Under that provision, a district court may decline to extend jurisdiction over a state claim if it falls into one of four exceptions:

(1) the claim raises a novel or complex issue of State law,
(2) the claim substantially predominates over the claim or claims over which the court has original jurisdiction,
(3) the district court has dismissed all claims over which it has original jurisdiction, or
(4) in exceptional circumstances, there are other compelling reasons for declining jurisdiction.

28 U.S.C. § 1367(c).

Here, the state claims do "substantially predominate" over the federal claim, so the court may decline to exercise supplemental jurisdiction over those claims under § 1367(c)(2).
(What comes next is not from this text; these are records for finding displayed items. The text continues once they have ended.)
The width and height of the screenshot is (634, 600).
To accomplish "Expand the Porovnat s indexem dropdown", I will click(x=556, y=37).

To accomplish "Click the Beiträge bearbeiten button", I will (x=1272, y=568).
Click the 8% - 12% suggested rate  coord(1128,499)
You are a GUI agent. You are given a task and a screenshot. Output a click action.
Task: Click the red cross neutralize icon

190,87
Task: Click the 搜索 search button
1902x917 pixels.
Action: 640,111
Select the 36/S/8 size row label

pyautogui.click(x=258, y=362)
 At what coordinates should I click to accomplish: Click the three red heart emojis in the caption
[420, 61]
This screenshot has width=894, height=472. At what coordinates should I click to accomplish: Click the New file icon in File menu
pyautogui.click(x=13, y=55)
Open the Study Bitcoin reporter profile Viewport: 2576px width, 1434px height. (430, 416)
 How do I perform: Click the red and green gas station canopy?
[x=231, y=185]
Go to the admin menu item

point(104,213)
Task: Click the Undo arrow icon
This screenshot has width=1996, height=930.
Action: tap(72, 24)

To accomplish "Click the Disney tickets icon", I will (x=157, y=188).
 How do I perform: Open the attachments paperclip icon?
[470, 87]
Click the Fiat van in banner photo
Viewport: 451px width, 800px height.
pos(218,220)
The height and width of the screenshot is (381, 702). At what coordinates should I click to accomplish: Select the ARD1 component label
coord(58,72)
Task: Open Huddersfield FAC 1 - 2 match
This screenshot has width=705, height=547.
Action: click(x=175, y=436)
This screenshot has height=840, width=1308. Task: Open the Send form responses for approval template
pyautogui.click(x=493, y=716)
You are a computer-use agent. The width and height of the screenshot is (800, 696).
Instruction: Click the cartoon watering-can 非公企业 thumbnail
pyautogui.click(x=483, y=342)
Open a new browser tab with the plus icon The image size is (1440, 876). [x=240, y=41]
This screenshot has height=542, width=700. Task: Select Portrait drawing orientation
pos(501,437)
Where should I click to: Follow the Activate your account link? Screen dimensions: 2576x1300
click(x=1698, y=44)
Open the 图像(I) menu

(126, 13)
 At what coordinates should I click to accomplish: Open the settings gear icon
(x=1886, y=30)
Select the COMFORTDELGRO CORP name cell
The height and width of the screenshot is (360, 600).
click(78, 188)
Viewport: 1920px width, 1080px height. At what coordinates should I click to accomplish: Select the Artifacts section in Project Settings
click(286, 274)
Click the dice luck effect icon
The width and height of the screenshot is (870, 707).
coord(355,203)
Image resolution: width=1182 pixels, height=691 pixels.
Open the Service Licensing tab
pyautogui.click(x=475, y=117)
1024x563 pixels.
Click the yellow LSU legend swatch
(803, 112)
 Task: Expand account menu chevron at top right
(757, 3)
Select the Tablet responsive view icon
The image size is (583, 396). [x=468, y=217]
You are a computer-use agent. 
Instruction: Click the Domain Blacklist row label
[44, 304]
Nevertheless, the court finds that considerations of judicial economy weigh in favor of retaining jurisdiction. This court has already decided two motions to dismiss in this case, and the magistrate judge has been supervising discovery since December 2012. There would thus be a considerable economy to having this court retain jurisdiction over the state claims rather than having the parties start afresh in state court. See City of Chicago v. Int'l Coll. of Surgeons, 522 U.S. 156, 172 (1997) (instructing district courts to consider "principles of economy, convenience, fairness, and comity" in deciding whether to exercise supplemental jurisdiction). Accordingly, the motion to dismiss is denied.


Because Ocean Tomo's alleged motive is the same for both the federal and state claims, the court concludes that it may exercise supplemental jurisdiction over the state claims. The motion to dismiss is denied.